In one of the coldest, windiest state meets in Ohio history, Alexander and the other vaulters combated a stiff cross wind all afternoon long, which came after a morning-long rain and a day-long cold spell.
Though the rain dried up and the cold was a bit challenging, the wind proved to be the biggest nemesis the cross wind treated the pole like a sail during each approach, forcing vaulters into a battle to steady their poles and solidly plant them, while the tail wind pushed vaulters past their normal takeoff spot.
"Very tough conditions for the state track meet. This is usually stuff we run into in mid-April," said Liberty-Benton assistant coach Tim Decooman, who also helped Alexander over the past few years.
"The last year he's put so much effort into the winter months and really worked on improving his steps and technique," he said "It was paying off, and today, that cross wind, tailwind was not any good conditions for any of the vaulters. The heights were really low compared to what we thought was going to happen, but I'm glad he got up there because he worked hard for it."
Sugar Grove Berne Union's Jesse Oxley cleared 15 feet to take the top prize, with Chillicothe Huntington's Logan Chaney (14-4) and Minster's A.J. Huelsman (14-0) rounding out the only four vaulters who topped 14 feet.
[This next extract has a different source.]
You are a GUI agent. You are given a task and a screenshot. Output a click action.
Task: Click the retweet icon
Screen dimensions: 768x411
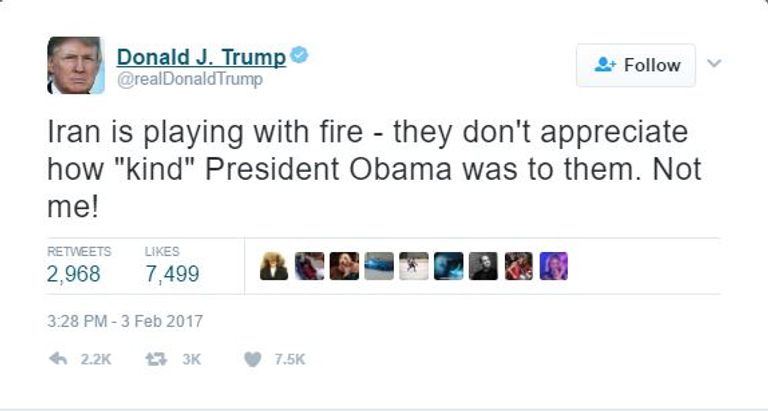click(x=156, y=360)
Two other area athletes competed in the pole vault.
Carey's Cory Larick became a two-time state placer, tying for eighth by topping out at 13-6. Seneca East's Zach Gregg also took part, but was one of two competitors who did not clear the opening height.
Larick ended sixth in 2011 and felt the weather would aid him in getting at least that high on the podium again this year, but that didn't happen.
"It is colder and everything, but it actually did the complete opposite of what I thought the outcome would be, because I thought today could actually be a good day with the cold weather, because the hot weather actually made my poles softer and I get deeper in the pit. But today I actually was getting deeper in the pit and I have no idea why.
"I came in at 13-6, but I clear it pretty easy any other day. It was a really bad day, like, a terrible day."
But not as bad a day as defending state champ Tyler Wolfe of Columbus Grove had. He likely would have added to the number of vaulters topping 14 feet, but he broke his foot in practice during the week leading up to state and could not compete.
"It's conflicting emotions," Alexander said. "I feel awful because I've been at meets when you just can't compete. I was injured last year and that feeling of helplessness you're there at the meet and you can't do it physically is the worst. I felt awful for him.
"It's hard, though. Even your best friends in pole vault, you're hoping that they'll do well, but even your best friends are sitting there hoping they'll get a better height [than you]," he said. "It's conflicting emotions."
But one of joy for the Old Fort faithful, which includes coach Tony Miller.
"He's one of the hardest vaulting workers I've had over the years. I've had some good vaulters, he is the the best I've had. I was glad to see him have the success he had this year," said Miller, one of Old Fort's other two state-placing vaulters (he took fifth, and Bob Kine claimed second in the 1950s).
"He's only one of three who placed at the state meet," Miller said. "He's a good vaulter. Tim, he's done one heck of a job with him, and so have a couple other vaulting coaches. I hope he can have a good college career."